現に、ランサーズ調べでは、20〜50代の退職を経験した男女(330名)のうち、約半数の54%が会社から引き止めにあったというアンケート結果も出ている。会社が引き止めをする理由は、シンプルにその社員に辞めてほしくないからだ。上司としては、頼りにしている部下から退職の意を示されると、人手が足りなくなったら困る、上司としての評価も下がる等、様々な葛藤が生まれるのだ。
中には、「給与をアップする」「違う部署へ異動するチャンスを渡す」等、ありとあらゆる言葉を駆使して部下を引き止めるために尽力する上司も存在する。しかし、退職は個人の自由であり、たとえ企業の社長・経営者であっても、退職を拒否する権利は持ち合わせていない。そのようなことも分かっているが、なんとか部下を引き止めようとするのが上司という生き物なのだ。
しかし、退職したい身としては、引き止められることは何のメリットもなく、むしろ煩わしいと思うのが本音だろう。そこで、次の項目ではよくありがちな引き止めパターンと必勝マインドを包み隠さず解説しよう。
よくある引き止め例&必勝マインド
続いて、退職の意を示した後にありがちな引き止めパターン持つべき必勝マインドについて解説しよう。
「人手が足りるまで我慢してほしい」
よく言われがちな引き止めワードがこれだ。組織体制が構築されている大手企業ではあまり見られない引き止め例かもしれないが、中小・ベンチャー企業であればあるほど、人手不足を理由とした引き止めワードは言われる可能性が高い。このような環境で働いている場合は、組織内の人手不足という課題を体感しているため、「確かに今抜けたら大変だよなぁ・・・」という申し訳ない気持ちに苛まれるかもしれない。
しかし、この引き止めワードはハッキリ言って常套句だ。たとえ現職が採用活動をしていたとしても、内定まで進んでいない限り、人手がいつ足りるかも定まっていないことが多い。

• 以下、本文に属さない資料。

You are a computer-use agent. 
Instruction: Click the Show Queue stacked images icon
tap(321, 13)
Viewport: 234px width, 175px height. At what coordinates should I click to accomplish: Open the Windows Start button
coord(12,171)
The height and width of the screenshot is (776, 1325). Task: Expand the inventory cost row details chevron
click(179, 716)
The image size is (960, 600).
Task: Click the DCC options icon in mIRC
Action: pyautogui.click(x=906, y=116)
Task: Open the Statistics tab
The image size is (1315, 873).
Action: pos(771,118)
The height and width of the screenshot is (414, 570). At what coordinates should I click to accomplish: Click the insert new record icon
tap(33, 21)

人手不足を理由にして、なんとかあなたに留まってもらいたいというのが本心だ。極端な話、会社という組織は社長が辞めても回るようになっている。個が集まった組織が会社であり、誰かの穴が空いた場合、全員でなんとかその穴を埋めるべく動くのが会社という本質なのだ。転職を決心する心はブレないはずだ。
「せっかく育てた恩を仇で返すのか」
次によくあるのが、温情に訴える引き止めパターンだ。これは、上司があなたのマネージメントに濃い密度でかかわっていた際に言われがちな引き止めワードである。上司との関係値が深い人ほど、この引き止めワードを喰らうと心が揺らぐかもしれない。

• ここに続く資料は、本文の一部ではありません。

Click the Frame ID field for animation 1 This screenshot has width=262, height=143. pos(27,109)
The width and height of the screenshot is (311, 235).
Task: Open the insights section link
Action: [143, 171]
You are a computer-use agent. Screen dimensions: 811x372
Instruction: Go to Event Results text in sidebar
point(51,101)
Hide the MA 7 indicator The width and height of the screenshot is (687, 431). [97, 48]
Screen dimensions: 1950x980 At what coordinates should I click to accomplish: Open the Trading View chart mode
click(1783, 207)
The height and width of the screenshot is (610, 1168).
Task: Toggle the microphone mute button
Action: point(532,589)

しかし、このワードも何の効力もなく、むしろ上司という権力を振りかざしたパワハラ的引き止めワードだ。部下は上司を選べないし、そもそも退職=恩を仇で返す、という考え自体が上司の自分本位な気持ちが見え隠れしているワードだ。このようなワードを言われた場合は、「育ててもらった御恩を次のステップで活かします」とニッコリ伝えることが上手い切り返し方法だ。
「君はどうしても会社に必要な人材だ」
次に紹介するのは、あなたという人間の必要性を訴える引き止めワードだ。これも、言葉尻は異なれど、前述した恩を仇で返す系の引き止めワードとさして変わらない。
仮にこのワードを言われて、上司からの期待に喜びを感じて考えを改め直して現職を続行したとしても、「一度は退職の意を示した人材」という事実は残ったままだ。そのような環境に働きやすい空気が流れる可能性は低いだろう。
かつ、遅かれ早かれ「やっぱり退職すれば良かった・・・」という後悔の念が生まれる可能性も高い。そのような点から、上司からの引き止めワードを真正面から受け止める必要はないと認識しておいてほしい。
「君はどこに行ったって通用しないぞ」
このワードも、前述したパワハラ引き止めワードに通ずるものがある。このようなワードを言われたら、「そんなこと、あなたには分からないじゃないですか」と”心の中”で一蹴しておくことを強くおすすめする。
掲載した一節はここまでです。